[Assignment] Retype the records that come next, word for word.

[Data for this task]
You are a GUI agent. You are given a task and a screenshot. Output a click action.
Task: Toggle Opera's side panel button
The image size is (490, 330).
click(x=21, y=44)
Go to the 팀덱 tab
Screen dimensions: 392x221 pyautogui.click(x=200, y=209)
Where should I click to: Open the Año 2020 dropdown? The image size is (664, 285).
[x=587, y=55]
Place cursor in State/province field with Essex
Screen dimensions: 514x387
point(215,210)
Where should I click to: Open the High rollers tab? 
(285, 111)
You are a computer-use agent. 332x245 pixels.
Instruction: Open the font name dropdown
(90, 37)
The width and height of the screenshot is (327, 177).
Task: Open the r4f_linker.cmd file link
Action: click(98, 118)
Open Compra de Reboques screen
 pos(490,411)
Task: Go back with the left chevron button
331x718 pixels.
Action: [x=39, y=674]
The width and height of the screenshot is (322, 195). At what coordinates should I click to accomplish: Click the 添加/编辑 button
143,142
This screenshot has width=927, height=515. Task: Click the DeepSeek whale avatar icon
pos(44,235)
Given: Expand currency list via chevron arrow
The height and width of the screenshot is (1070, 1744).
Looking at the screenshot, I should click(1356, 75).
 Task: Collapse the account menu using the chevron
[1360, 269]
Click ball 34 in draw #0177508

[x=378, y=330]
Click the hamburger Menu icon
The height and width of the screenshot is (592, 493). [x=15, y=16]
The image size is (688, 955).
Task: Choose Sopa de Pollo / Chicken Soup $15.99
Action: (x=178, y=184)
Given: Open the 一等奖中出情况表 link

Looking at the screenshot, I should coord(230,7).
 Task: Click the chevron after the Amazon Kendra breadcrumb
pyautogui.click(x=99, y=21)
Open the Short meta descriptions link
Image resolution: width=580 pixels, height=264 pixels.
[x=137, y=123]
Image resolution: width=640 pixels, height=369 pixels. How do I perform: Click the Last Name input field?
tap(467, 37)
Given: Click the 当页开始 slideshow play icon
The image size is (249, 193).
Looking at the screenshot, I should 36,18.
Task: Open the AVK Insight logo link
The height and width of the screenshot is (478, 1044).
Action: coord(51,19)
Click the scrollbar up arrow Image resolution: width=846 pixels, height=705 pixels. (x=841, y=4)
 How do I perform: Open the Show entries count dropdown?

[Result below]
You are a GUI agent. You are given a task and a screenshot. Output a click action.
Task: Toggle Opera's side panel button
The image size is (490, 330).
click(x=21, y=44)
Go to the 팀덱 tab
Screen dimensions: 392x221 pyautogui.click(x=200, y=209)
Where should I click to: Open the Año 2020 dropdown? The image size is (664, 285).
[x=587, y=55]
Place cursor in State/province field with Essex
Screen dimensions: 514x387
point(215,210)
Where should I click to: Open the High rollers tab? 
(285, 111)
You are a computer-use agent. 332x245 pixels.
Instruction: Open the font name dropdown
(90, 37)
The width and height of the screenshot is (327, 177).
Task: Open the r4f_linker.cmd file link
Action: click(98, 118)
Open Compra de Reboques screen
 pos(490,411)
Task: Go back with the left chevron button
331x718 pixels.
Action: [x=39, y=674]
The width and height of the screenshot is (322, 195). At what coordinates should I click to accomplish: Click the 添加/编辑 button
143,142
This screenshot has width=927, height=515. Task: Click the DeepSeek whale avatar icon
pos(44,235)
Given: Expand currency list via chevron arrow
The height and width of the screenshot is (1070, 1744).
Looking at the screenshot, I should click(1356, 75).
 Task: Collapse the account menu using the chevron
[1360, 269]
Click ball 34 in draw #0177508

[x=378, y=330]
Click the hamburger Menu icon
The height and width of the screenshot is (592, 493). [x=15, y=16]
The image size is (688, 955).
Task: Choose Sopa de Pollo / Chicken Soup $15.99
Action: (x=178, y=184)
Given: Open the 一等奖中出情况表 link

Looking at the screenshot, I should coord(230,7).
 Task: Click the chevron after the Amazon Kendra breadcrumb
pyautogui.click(x=99, y=21)
Open the Short meta descriptions link
Image resolution: width=580 pixels, height=264 pixels.
[x=137, y=123]
Image resolution: width=640 pixels, height=369 pixels. How do I perform: Click the Last Name input field?
tap(467, 37)
Given: Click the 当页开始 slideshow play icon
The image size is (249, 193).
Looking at the screenshot, I should 36,18.
Task: Open the AVK Insight logo link
The height and width of the screenshot is (478, 1044).
Action: coord(51,19)
Click the scrollbar up arrow Image resolution: width=846 pixels, height=705 pixels. (x=841, y=4)
 How do I perform: Open the Show entries count dropdown?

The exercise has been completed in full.